Reading as a Writer/Reader

When it comes to finding my next book, there’s several things I consider. Genre is one of the first things I note, but the most important thing for me, as a reader, is the writing. I can read anything that’s well-written. (I also like depth in both story, world, and character.)

That goes for any book I pick up; I can tell within the first few pages if I’m going to enjoy the book’s writing or not. Example: R. R. Martin’s slow pace, endless passive narration, and boring characters are a few of things that turned me off of Game of Thrones, despite its winding story and deep roots.

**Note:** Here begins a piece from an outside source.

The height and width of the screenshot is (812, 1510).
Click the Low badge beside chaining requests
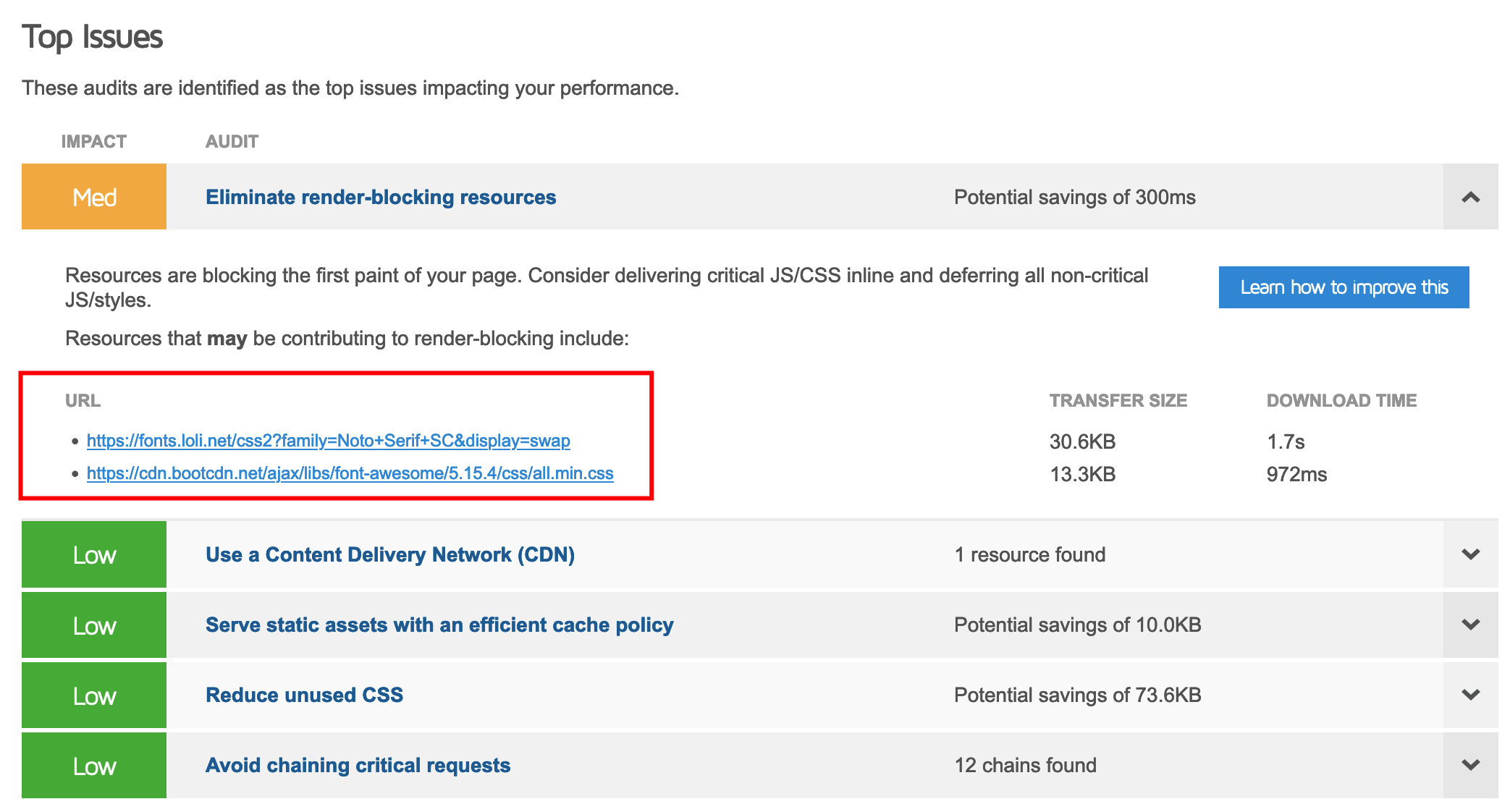tap(94, 765)
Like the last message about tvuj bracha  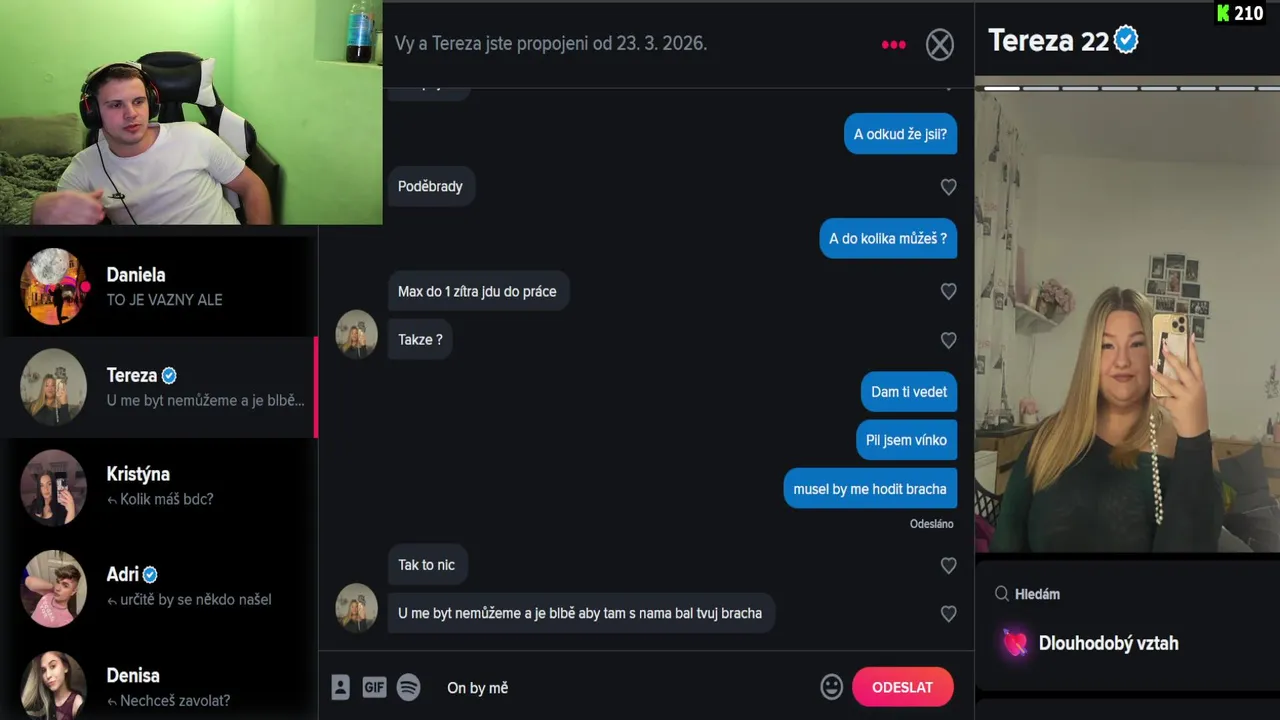pyautogui.click(x=948, y=614)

Writing style is also the #1 thing that turns me off a self-published book, because there seems to be an ocean of self-published books that are so horribly written it doesn’t seem possible. And no, I won’t leave my review out because I don’t want to bring down the book’s overall rating. If I give the book 1 star, I give it one 1 star. If it’s bad, then I’m going to call it like it is. I don’t want anyone else to do any less for anything I write.

Be honest, yo.

As a writer, I notice things when I read. I notice pace and plot devices and bad use of commas. I have a better feel for words. I can feel the cheesiness in forced plot or puppet-characters. I can feel the stage-direction narration.

It’s basically ruined any fan fiction that I read. On the bright side, I’ve got a higher standard for my own writing. Whether I hit it or not, well, that’s up to the readers to decide.

Before I started writing more, I couldn’t pinpoint what it was about some books that I didn’t like. Now that I am more aware of the finer workings of fiction, I can. It came with the level-up.